* Data *

---*---

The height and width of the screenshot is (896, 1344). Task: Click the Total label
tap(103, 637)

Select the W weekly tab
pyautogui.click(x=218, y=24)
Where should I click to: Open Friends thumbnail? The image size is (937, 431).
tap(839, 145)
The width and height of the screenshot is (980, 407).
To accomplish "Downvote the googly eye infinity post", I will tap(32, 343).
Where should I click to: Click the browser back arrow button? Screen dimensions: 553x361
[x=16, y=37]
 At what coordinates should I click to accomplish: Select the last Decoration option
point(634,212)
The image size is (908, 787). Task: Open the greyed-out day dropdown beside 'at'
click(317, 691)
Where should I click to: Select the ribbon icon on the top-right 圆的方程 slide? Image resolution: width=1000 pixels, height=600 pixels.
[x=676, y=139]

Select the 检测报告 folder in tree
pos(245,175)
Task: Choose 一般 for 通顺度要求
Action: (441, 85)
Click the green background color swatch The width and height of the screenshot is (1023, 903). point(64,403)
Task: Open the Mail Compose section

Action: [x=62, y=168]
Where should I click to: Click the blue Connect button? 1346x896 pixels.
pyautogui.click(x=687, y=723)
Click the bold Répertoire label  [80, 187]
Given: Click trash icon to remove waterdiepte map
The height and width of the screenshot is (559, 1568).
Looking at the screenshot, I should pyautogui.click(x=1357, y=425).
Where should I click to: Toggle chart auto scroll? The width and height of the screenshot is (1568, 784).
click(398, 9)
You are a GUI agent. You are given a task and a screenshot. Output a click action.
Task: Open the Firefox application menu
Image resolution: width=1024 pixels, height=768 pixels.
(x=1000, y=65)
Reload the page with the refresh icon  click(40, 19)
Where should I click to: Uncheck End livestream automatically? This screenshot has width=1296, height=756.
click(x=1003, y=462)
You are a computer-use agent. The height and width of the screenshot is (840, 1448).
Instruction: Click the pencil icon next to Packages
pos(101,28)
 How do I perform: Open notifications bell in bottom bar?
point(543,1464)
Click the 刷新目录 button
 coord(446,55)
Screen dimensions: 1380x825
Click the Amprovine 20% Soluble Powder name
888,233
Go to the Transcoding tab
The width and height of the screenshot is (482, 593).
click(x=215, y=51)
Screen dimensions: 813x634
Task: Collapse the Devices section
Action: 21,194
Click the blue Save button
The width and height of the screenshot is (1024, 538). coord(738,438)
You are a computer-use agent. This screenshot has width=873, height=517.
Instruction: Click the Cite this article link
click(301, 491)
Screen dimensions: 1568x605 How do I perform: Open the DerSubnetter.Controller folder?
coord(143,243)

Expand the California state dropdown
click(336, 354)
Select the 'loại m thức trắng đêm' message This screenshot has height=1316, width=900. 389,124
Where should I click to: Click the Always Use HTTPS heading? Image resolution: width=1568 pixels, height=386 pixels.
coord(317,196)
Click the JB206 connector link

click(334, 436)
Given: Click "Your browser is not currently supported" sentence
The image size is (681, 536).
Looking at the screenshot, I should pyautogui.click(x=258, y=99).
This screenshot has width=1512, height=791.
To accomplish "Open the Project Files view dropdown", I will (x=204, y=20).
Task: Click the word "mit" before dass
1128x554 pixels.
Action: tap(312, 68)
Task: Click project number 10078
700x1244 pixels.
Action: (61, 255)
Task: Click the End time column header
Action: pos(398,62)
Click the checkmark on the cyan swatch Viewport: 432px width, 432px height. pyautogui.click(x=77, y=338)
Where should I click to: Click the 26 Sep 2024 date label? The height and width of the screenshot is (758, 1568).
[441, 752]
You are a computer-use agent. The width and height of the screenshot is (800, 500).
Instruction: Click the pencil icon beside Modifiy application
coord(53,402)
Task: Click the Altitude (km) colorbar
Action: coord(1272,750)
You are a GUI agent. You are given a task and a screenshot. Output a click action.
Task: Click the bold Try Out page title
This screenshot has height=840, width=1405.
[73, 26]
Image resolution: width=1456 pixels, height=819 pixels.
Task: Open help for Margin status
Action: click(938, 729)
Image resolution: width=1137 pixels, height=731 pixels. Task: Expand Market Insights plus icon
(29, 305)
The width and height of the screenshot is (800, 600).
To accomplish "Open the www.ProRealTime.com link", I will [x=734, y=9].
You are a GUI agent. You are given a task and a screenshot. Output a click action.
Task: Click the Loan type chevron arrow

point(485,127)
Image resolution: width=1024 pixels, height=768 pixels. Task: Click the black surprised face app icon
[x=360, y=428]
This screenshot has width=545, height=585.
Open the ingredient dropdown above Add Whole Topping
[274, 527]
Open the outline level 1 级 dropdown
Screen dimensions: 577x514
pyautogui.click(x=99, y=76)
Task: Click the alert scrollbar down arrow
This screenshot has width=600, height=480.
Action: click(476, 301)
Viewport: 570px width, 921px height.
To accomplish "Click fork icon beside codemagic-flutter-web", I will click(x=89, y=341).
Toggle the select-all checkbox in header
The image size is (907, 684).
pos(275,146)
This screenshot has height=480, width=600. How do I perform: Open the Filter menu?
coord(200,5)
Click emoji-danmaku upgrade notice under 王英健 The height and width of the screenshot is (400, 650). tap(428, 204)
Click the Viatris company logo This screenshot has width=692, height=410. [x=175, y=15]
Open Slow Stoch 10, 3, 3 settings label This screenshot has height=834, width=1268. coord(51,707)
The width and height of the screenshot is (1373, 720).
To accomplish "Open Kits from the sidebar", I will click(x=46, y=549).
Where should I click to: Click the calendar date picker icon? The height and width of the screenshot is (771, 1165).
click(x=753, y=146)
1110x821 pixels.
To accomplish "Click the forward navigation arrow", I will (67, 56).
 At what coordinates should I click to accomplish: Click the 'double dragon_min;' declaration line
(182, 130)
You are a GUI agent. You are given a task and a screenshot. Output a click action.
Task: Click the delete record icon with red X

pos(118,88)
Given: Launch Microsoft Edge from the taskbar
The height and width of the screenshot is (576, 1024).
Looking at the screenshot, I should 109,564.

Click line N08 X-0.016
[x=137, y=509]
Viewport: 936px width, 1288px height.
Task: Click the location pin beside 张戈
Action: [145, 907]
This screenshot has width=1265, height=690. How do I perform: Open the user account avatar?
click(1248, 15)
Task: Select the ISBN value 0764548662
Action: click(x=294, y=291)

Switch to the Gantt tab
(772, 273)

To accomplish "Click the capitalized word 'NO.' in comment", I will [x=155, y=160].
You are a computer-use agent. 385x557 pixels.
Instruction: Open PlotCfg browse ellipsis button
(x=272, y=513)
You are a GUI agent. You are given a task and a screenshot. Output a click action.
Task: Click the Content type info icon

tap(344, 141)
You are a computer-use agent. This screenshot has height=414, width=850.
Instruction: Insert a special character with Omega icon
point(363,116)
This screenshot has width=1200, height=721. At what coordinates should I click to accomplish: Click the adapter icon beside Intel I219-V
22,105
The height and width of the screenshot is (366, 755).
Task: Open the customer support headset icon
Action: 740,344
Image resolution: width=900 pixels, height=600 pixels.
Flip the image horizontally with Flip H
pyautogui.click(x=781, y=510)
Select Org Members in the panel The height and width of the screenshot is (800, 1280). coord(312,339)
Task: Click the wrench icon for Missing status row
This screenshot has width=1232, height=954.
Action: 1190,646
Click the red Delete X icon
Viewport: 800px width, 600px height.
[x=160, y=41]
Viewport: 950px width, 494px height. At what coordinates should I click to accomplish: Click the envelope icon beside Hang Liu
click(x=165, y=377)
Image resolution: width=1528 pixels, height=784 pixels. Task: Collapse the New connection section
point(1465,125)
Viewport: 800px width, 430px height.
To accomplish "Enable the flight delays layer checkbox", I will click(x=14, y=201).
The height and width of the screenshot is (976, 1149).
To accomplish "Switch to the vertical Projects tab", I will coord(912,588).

---*---

* What you are asked to do *
In the listing above, find the line with "dragon_min;' declaration line" and the line with "Select Org Members", then print exactly those lines and every line between them.

* Task solution *
 At what coordinates should I click to accomplish: Click the 'double dragon_min;' declaration line
(182, 130)
You are a GUI agent. You are given a task and a screenshot. Output a click action.
Task: Click the delete record icon with red X

pos(118,88)
Given: Launch Microsoft Edge from the taskbar
The height and width of the screenshot is (576, 1024).
Looking at the screenshot, I should 109,564.

Click line N08 X-0.016
[x=137, y=509]
Viewport: 936px width, 1288px height.
Task: Click the location pin beside 张戈
Action: [145, 907]
This screenshot has width=1265, height=690. How do I perform: Open the user account avatar?
click(1248, 15)
Task: Select the ISBN value 0764548662
Action: click(x=294, y=291)

Switch to the Gantt tab
(772, 273)

To accomplish "Click the capitalized word 'NO.' in comment", I will [x=155, y=160].
You are a computer-use agent. 385x557 pixels.
Instruction: Open PlotCfg browse ellipsis button
(x=272, y=513)
You are a GUI agent. You are given a task and a screenshot. Output a click action.
Task: Click the Content type info icon

tap(344, 141)
You are a computer-use agent. This screenshot has height=414, width=850.
Instruction: Insert a special character with Omega icon
point(363,116)
This screenshot has width=1200, height=721. At what coordinates should I click to accomplish: Click the adapter icon beside Intel I219-V
22,105
The height and width of the screenshot is (366, 755).
Task: Open the customer support headset icon
Action: 740,344
Image resolution: width=900 pixels, height=600 pixels.
Flip the image horizontally with Flip H
pyautogui.click(x=781, y=510)
Select Org Members in the panel The height and width of the screenshot is (800, 1280). coord(312,339)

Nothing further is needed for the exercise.